The example uses atol=1e-10 in both simplify() and equiv(). The atol (absolute tolerance) parameter specifies a threshold: coefficients with magnitude smaller than atol are treated as zero and discarded. This is essential for numerical stability when comparing operators, since floating-point arithmetic can introduce small rounding errors that would otherwise prevent equivalent operators from being recognized as such.

Hint

While the OperatorTrait protocol provides a common interface, individual operator implementations might offer additional convenience methods not part of the protocol. For example, some operators provide an is_hermitian() method that implements exactly this check. Always consult the API documentation for your specific operator type to discover all available functionality.

Operator term ordering and normal forms

A fundamental challenge in quantum operator algebra is that mathematically equivalent operators can be represented in many different ways, each with different implications for quantum algorithms. The same operator can be written in algebraically equivalent forms - for example, \(a^\dagger b\) can be expressed as \(ba^\dagger + [a^\dagger,b]\) - yet these representations lead to different behavior in circuit synthesis, simplification, and numerical algorithms.
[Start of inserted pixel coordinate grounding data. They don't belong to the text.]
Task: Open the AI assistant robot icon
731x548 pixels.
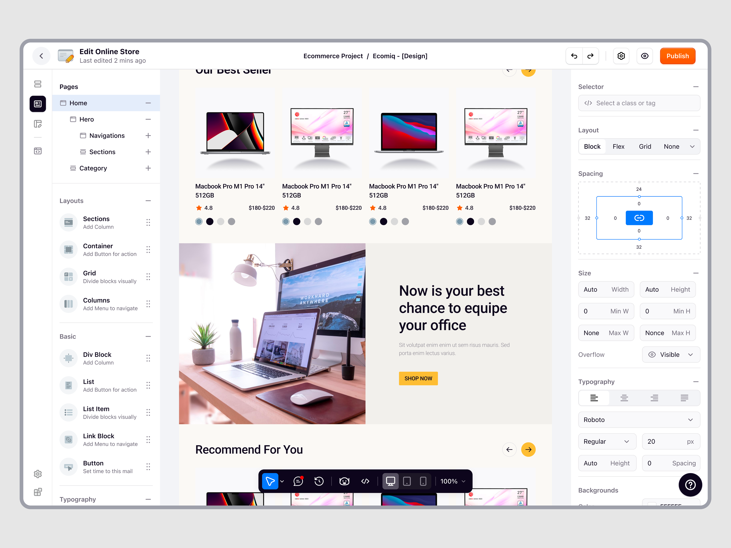Action: tap(344, 481)
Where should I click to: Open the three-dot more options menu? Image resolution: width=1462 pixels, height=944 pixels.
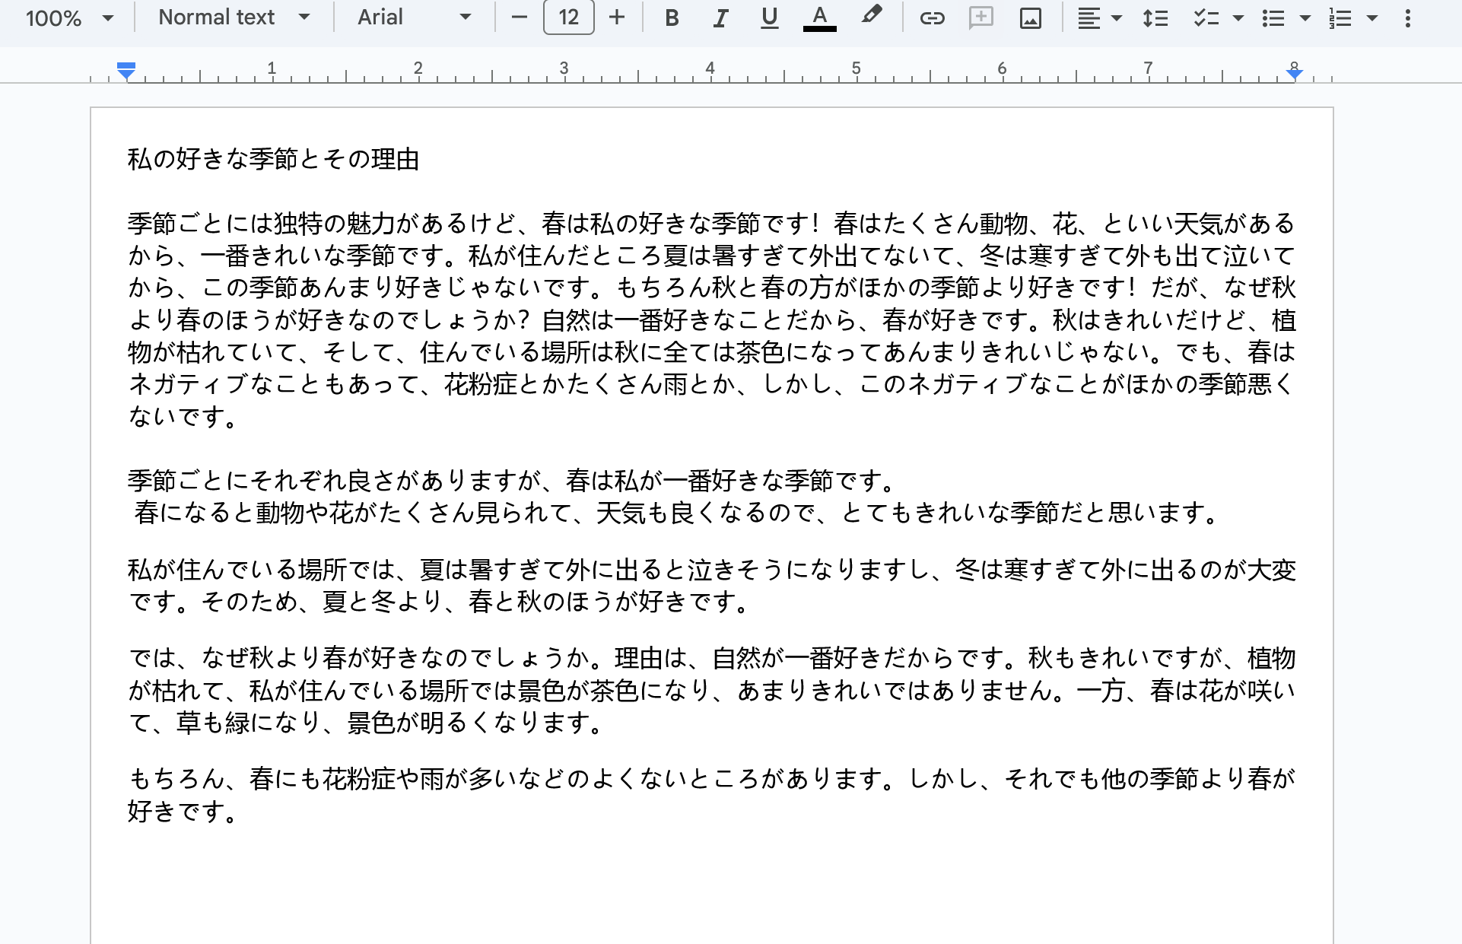pyautogui.click(x=1407, y=17)
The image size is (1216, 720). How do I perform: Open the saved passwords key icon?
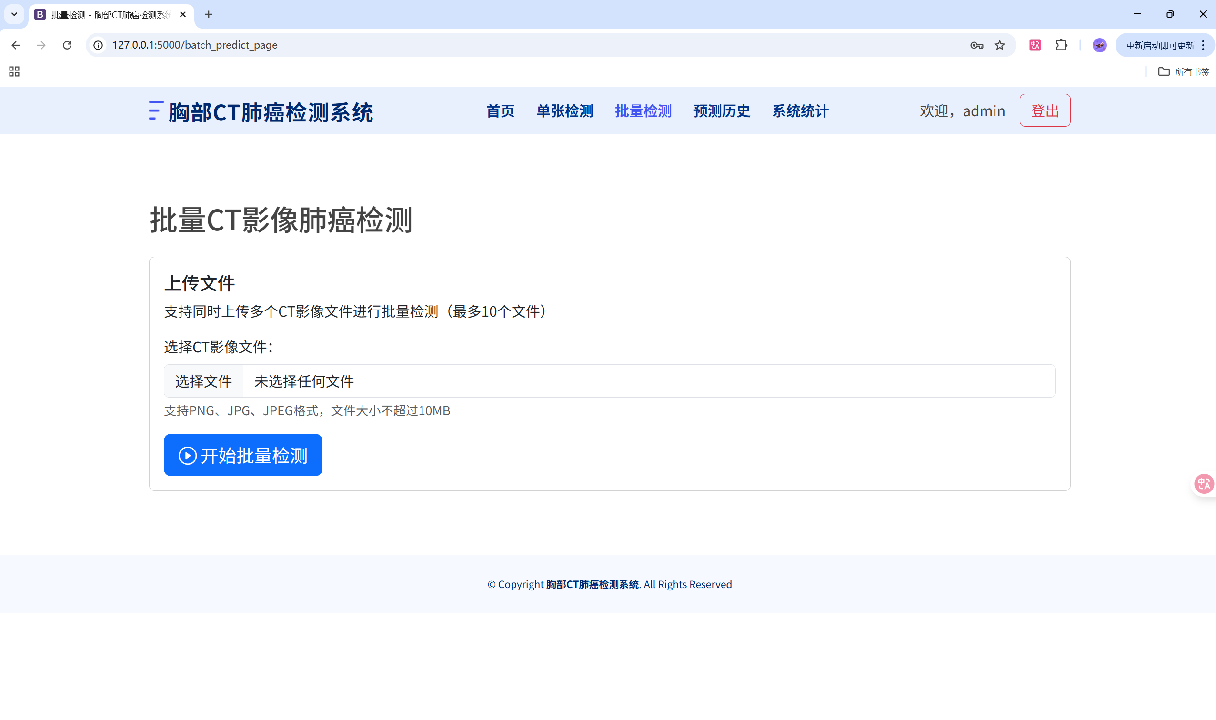(x=976, y=45)
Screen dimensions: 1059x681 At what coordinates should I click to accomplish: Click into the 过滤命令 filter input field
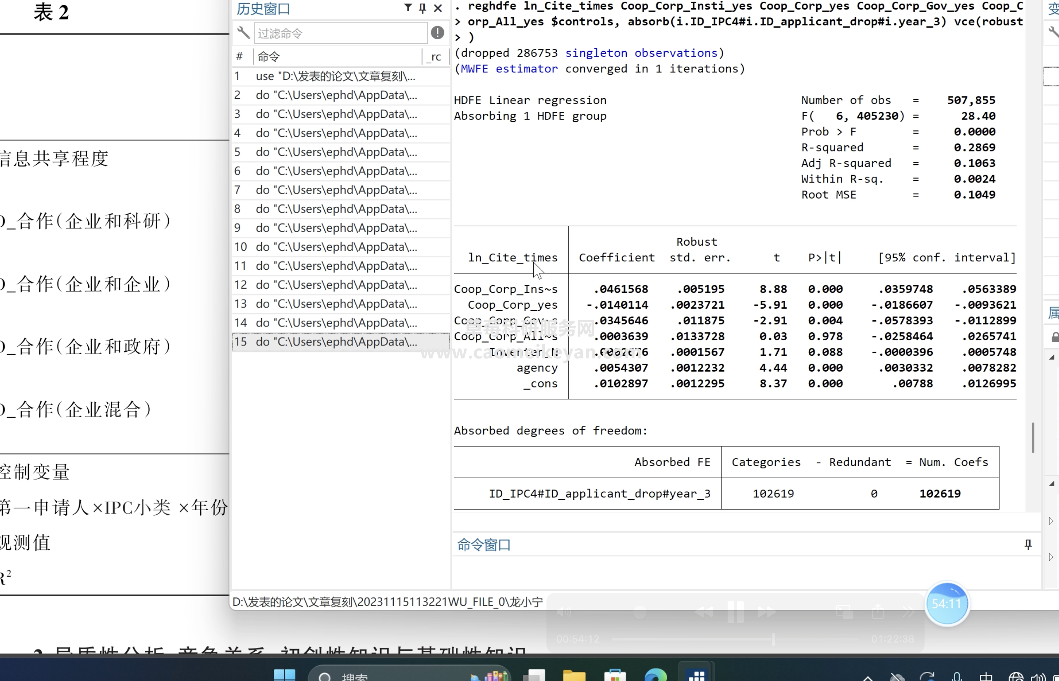coord(340,33)
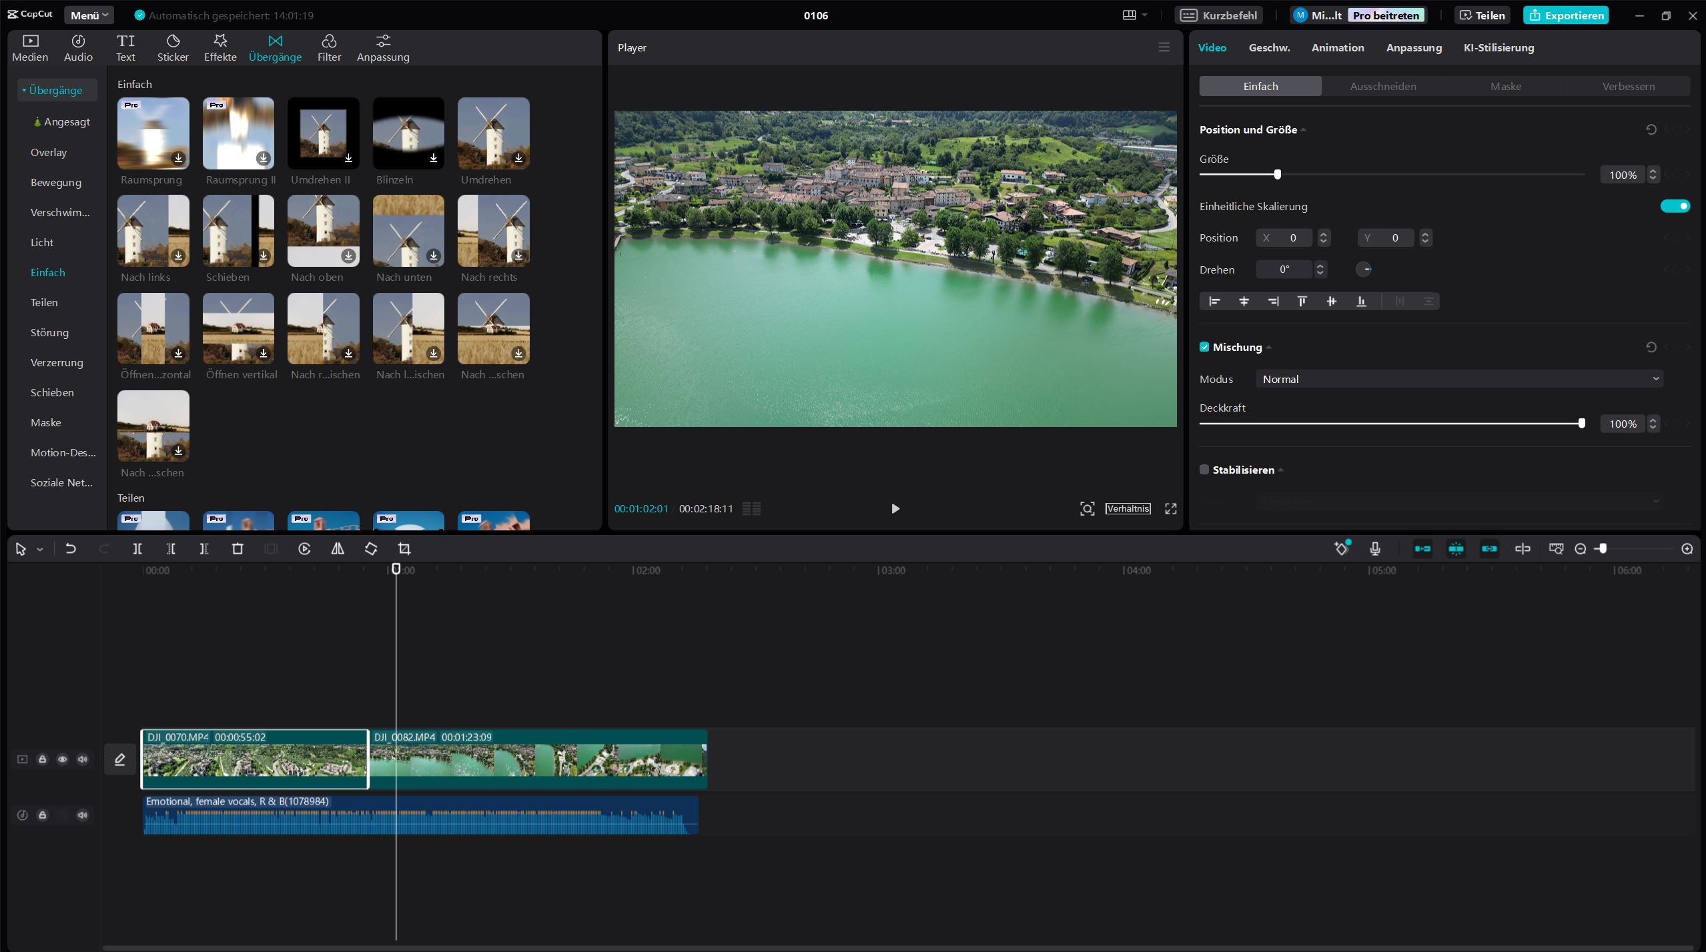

The operator representations support normal ordering operations that transform operators into algebra-specific canonical forms using commutation relations. This enables reliable comparisons (two equivalent operators have identical normal-ordered forms), reveals simplifications (commutation relations cause terms to cancel or combine), and supports algorithms that require specific operator forms for correctness and efficiency.

Important

Different operator representations might implement normal ordering based on different commutation relations appropriate to their algebra. For example, fermionic normal ordering uses anticommutation relations (\(\{c_i, c_j^\dagger\} = \delta_{ij}\)), while Majorana normal ordering uses different algebra conventions (\(\{\gamma_i, \gamma_j\} = 2\delta_{ij}\)). Always consult the documentation for your specific operator type to understand how normal ordering is implemented.

PYTHON

>>> from qiskit_fermions.operators import FermionOperator, cre, ann
>>>
>>> # Two different representations of the same operator
>>> op1 = FermionOperator.from_dict({(ann(0), cre(0)): 1.0})
>>> op2 = FermionOperator.from_dict({(): 1.0, (cre(0), ann(0)): -1.0})
>>>
>>> # Direct comparison fails due to different forms
>>> op1.equiv(op2, atol=1e-10)
False
>>>
>>> # Normal-order both and compare again
>>> op1_normal = op1.normal_ordered()
>>> op2_normal = op2.normal_ordered()
>>> op1_normal.equiv(op2_normal, atol=1e-10)
True

C

#include <qiskit_fermions.h>
#include <stdbool.h>

// Two different representations of the same operator
QkComplex67 coeff1[1] = {{1.0, 0.0}};
uint32_t modes1[2] = {0, 0};
uint32_t boundaries1[3] = {0, 2};
QfFermionOperator *op1 = qf_ferm_op_new(1, 2, coeff1, modes1, boundaries1);

QkComplex67 coeff2[2] = {{1.0, 0.0}, {-1.0, 0.0}};
uint32_t modes2[2] = {0, 0};
uint32_t boundaries2[3] = {0, 0, 2};
QfFermionOperator *op2 = qf_ferm_op_new(2, 2, coeff2, modes2, boundaries2);

// Direct comparison fails due to different forms
bool equiv_before = qf_ferm_op_equiv(op1, op2, 1e-10);
printf("Equivalent before normal ordering: %s\n", equiv_before ? "true" : "false");

// Normal-order both and compare again
QfFermionOperator *op1_normal = qf_ferm_op_normal_ordered(op1);
QfFermionOperator *op2_normal = qf_ferm_op_normal_ordered(op2);
bool equiv_after = qf_ferm_op_equiv(op1_normal, op2_normal, 1e-10);
printf("Equivalent after normal ordering: %s\n", equiv_after ? "true" : "false");

// Clean up
qf_ferm_op_free(op1);
qf_ferm_op_free(op2);
qf_ferm_op_free(op1_normal);
qf_ferm_op_free(op2_normal);

Hint

The OperatorTrait.normal_ordered() protocol method leaves its positional and keyword arguments deliberately unspecified, allowing concrete operator implementations to define adjustable parameters that control the exact canonical form produced. This enables operator-specific optimizations and normal form variants tailored to their algebra or use case. Check the API documentation for your operator type to see what parameters are available.